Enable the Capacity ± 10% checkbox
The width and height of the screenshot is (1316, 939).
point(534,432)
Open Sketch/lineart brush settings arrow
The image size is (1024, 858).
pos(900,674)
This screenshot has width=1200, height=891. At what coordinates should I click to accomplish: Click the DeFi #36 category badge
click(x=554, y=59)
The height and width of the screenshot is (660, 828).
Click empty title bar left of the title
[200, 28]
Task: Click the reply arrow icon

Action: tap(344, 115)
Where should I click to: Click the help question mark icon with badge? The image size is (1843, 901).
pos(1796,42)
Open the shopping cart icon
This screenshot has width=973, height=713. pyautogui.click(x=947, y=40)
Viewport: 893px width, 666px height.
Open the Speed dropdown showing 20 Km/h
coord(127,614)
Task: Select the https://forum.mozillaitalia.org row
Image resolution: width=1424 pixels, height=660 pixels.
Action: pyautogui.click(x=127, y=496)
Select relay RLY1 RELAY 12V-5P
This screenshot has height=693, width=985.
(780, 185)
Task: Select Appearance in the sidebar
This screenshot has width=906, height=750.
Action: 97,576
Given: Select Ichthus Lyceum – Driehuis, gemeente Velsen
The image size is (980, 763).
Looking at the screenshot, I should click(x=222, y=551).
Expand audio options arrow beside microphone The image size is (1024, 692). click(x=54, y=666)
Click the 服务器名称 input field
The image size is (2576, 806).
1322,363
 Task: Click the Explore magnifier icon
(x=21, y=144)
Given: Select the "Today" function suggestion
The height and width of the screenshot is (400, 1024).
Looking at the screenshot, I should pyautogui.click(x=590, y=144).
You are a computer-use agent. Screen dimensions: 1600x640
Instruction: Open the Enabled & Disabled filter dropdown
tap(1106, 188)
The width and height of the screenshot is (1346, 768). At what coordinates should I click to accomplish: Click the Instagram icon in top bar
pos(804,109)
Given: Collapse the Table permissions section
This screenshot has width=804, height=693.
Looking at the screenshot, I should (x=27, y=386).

### Task goal
Every line from the one that holds "Task: Select the" to the end of the data above should be given again exactly, with that line and the last one both kept.

### Problem solution
Task: Select the https://forum.mozillaitalia.org row
Image resolution: width=1424 pixels, height=660 pixels.
Action: pyautogui.click(x=127, y=496)
Select relay RLY1 RELAY 12V-5P
This screenshot has height=693, width=985.
(780, 185)
Task: Select Appearance in the sidebar
This screenshot has width=906, height=750.
Action: 97,576
Given: Select Ichthus Lyceum – Driehuis, gemeente Velsen
The image size is (980, 763).
Looking at the screenshot, I should click(x=222, y=551).
Expand audio options arrow beside microphone The image size is (1024, 692). click(x=54, y=666)
Click the 服务器名称 input field
The image size is (2576, 806).
1322,363
 Task: Click the Explore magnifier icon
(x=21, y=144)
Given: Select the "Today" function suggestion
The height and width of the screenshot is (400, 1024).
Looking at the screenshot, I should pyautogui.click(x=590, y=144).
You are a computer-use agent. Screen dimensions: 1600x640
Instruction: Open the Enabled & Disabled filter dropdown
tap(1106, 188)
The width and height of the screenshot is (1346, 768). At what coordinates should I click to accomplish: Click the Instagram icon in top bar
pos(804,109)
Given: Collapse the Table permissions section
This screenshot has width=804, height=693.
Looking at the screenshot, I should (x=27, y=386).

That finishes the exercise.